_Work instructions_
Each line from the one containing "Task: Open the Setup gear icon" through the last line of the data below is to be written out verbatim, and nothing more.

_Records for this task_
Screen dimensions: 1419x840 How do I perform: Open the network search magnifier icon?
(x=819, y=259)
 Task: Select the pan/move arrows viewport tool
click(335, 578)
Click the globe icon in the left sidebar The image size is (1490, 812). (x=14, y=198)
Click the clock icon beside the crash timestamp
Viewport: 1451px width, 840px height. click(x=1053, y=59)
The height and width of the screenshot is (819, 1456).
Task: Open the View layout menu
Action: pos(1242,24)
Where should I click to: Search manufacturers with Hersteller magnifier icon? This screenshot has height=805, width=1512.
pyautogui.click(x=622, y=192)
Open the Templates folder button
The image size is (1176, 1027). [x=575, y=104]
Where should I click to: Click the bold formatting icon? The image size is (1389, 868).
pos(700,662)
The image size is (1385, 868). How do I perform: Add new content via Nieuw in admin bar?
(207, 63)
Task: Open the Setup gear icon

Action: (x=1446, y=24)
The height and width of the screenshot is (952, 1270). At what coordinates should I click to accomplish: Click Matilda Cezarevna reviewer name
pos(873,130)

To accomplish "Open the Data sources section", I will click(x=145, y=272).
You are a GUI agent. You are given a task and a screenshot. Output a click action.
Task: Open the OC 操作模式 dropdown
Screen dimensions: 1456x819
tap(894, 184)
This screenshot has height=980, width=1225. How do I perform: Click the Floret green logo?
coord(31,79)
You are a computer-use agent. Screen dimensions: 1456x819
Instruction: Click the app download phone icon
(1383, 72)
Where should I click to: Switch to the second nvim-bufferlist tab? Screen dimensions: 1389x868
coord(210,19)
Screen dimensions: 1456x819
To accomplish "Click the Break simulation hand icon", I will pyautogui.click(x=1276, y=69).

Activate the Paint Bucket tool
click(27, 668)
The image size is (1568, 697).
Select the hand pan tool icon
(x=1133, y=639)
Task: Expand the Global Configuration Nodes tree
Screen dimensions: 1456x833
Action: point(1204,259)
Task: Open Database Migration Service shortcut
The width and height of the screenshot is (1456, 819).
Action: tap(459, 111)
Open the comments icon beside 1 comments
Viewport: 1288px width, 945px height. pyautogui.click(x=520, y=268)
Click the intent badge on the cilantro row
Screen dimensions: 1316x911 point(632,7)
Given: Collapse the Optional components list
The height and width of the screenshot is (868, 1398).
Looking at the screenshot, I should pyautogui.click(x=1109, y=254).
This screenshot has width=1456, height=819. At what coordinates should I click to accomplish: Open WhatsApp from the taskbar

_Completed exercise_
Task: Open the Setup gear icon

Action: (x=1446, y=24)
The height and width of the screenshot is (952, 1270). At what coordinates should I click to accomplish: Click Matilda Cezarevna reviewer name
pos(873,130)

To accomplish "Open the Data sources section", I will click(x=145, y=272).
You are a GUI agent. You are given a task and a screenshot. Output a click action.
Task: Open the OC 操作模式 dropdown
Screen dimensions: 1456x819
tap(894, 184)
This screenshot has height=980, width=1225. How do I perform: Click the Floret green logo?
coord(31,79)
You are a computer-use agent. Screen dimensions: 1456x819
Instruction: Click the app download phone icon
(1383, 72)
Where should I click to: Switch to the second nvim-bufferlist tab? Screen dimensions: 1389x868
coord(210,19)
Screen dimensions: 1456x819
To accomplish "Click the Break simulation hand icon", I will pyautogui.click(x=1276, y=69).

Activate the Paint Bucket tool
click(27, 668)
The image size is (1568, 697).
Select the hand pan tool icon
(x=1133, y=639)
Task: Expand the Global Configuration Nodes tree
Screen dimensions: 1456x833
Action: point(1204,259)
Task: Open Database Migration Service shortcut
The width and height of the screenshot is (1456, 819).
Action: tap(459, 111)
Open the comments icon beside 1 comments
Viewport: 1288px width, 945px height. pyautogui.click(x=520, y=268)
Click the intent badge on the cilantro row
Screen dimensions: 1316x911 point(632,7)
Given: Collapse the Optional components list
The height and width of the screenshot is (868, 1398).
Looking at the screenshot, I should pyautogui.click(x=1109, y=254).
This screenshot has width=1456, height=819. At what coordinates should I click to accomplish: Open WhatsApp from the taskbar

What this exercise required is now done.